The Charity Commission poll of about 500 charities also showed one in five had experienced a rise in demand for their services.
Charities providing health, care for the elderly and social services saw a 21% surge in calls for help, it said.
The commission said many charities were being squeezed by the credit crunch.
The independent charity regulator said 38% of charities reported being hit by the economic downturn of the last year in some way.
More than half – 54% – were affected by increased costs for basics such as energy, food and travel.
Charity Commission chairman Dame Suzi Leather said charities were facing a great deal of uncertainty.
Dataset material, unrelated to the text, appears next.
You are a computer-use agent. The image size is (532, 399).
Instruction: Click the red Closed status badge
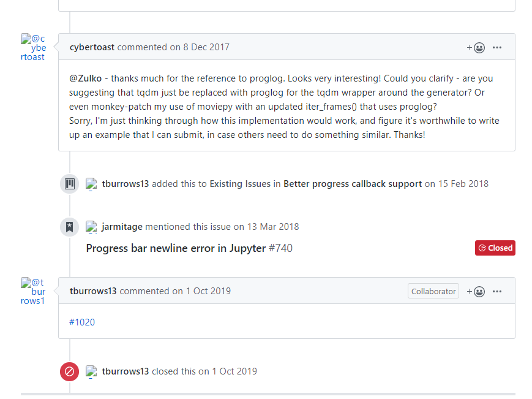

“Even before last week’s problems with Icelandic bank collapses, some charities were really being squeezed by higher costs and higher demands for vital services,” she said.
“They will wonder how they are going to survive the current crisis while trying to continue meeting people’s needs.”
She also urged the public to carry on donating to charities during the current financial crisis. “They need our help more than ever,” she said.
Housing and homelessness charity Shelter said it had seen an increase in demand for its services due to the problems being experienced in the current economic climate.
A spokesman said: “People are struggling with their mortgages and are facing repossessions so they are calling our helpline to ask for advice.”
The central London branch of Samaritans said it experienced a 25% increase in calls during August and September, compared with the same months last year.
Oxfam also said it had seen a recent increase in demand.
The Charity Commission expressed concern that the the survey showed three-quarters of charities had not put any new measures in place to deal with the financial crisis, and had no plans to do so in future.
Last week, the National Council for Voluntary Organisations (NCVO) said UK charities feared they may have lost up to £120m of funds invested in failed Icelandic banks.
The NCVO said at least 60 of its members had reported that money may be at risk.